Deities dazzle in Navratri gold rush

Less than a month ago, Mumbaikars liberally showered their love, affection and wealth on Ganpati. But the reservoirs are far from empty.

That’s apparent once you do the rounds of the Navratri and Durga Puja pandals in the city. In spite of the prohibitive prices of gold and silver, most idols of gods and goddesses are wreathed with the precious metals.

In all her splendour: The Goddess at the Natraj Navratri Utsav Mandal in Byculla, which is celebrating its platinum jubilee this year.
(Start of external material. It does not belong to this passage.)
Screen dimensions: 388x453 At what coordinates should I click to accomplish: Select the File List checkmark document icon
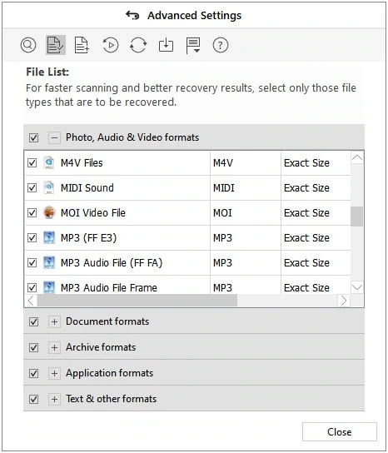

Pic/Sayed Sameer Abedi

The race that was on between various Ganpati mandals to popularise their idols and attract more crowds has caught on with Navratri organisers.

Till a few years ago Navratri mandals were mostly preoccupied with organising the Dandiya Raas. But with a deadline being imposed, they have now started taking more interest in embellishing the pandals.

The venues, which were earlier done up by mandal members are today designed by art directors. The Durga Puja pandals too are replete with the traditional touch of Bengal.

The funds involved are also very high as all the Durga Puja organisers offer bhog (prasad) to the devotees for three days. Kolkata artisans usually sculpt the idols and gold is charitably used in the process.

Divine glory
Swapnil Parab, secretary of the Lalbaug Sarvajanik Utsav Mandal, one of the famed Navratri organisers in the city, said, “We have about two kilograms of gold on our idol apart from four to five kilograms of silver donated by several devotees, as many firmly believe the goddess grants all your wishes.”

Sanjay Naik, president of Natraj Navratri Utsav Mandal in Byculla, said, “We have prepared a 5-ft-long silver necklace plated with 250 grams of gold, as this is our platinum jubilee celebration. We have about 750 grams of gold altogether on our idol.”

The spokesperson of Bengal Club Puja Committee at Dadar said, “Our idols are decked with real gold, but it has been our club’s policy to not weigh the gold because it belongs to Durga Maa and we do not want to commercialise the sentiments of devotees who have donated the valuables to the Goddess.”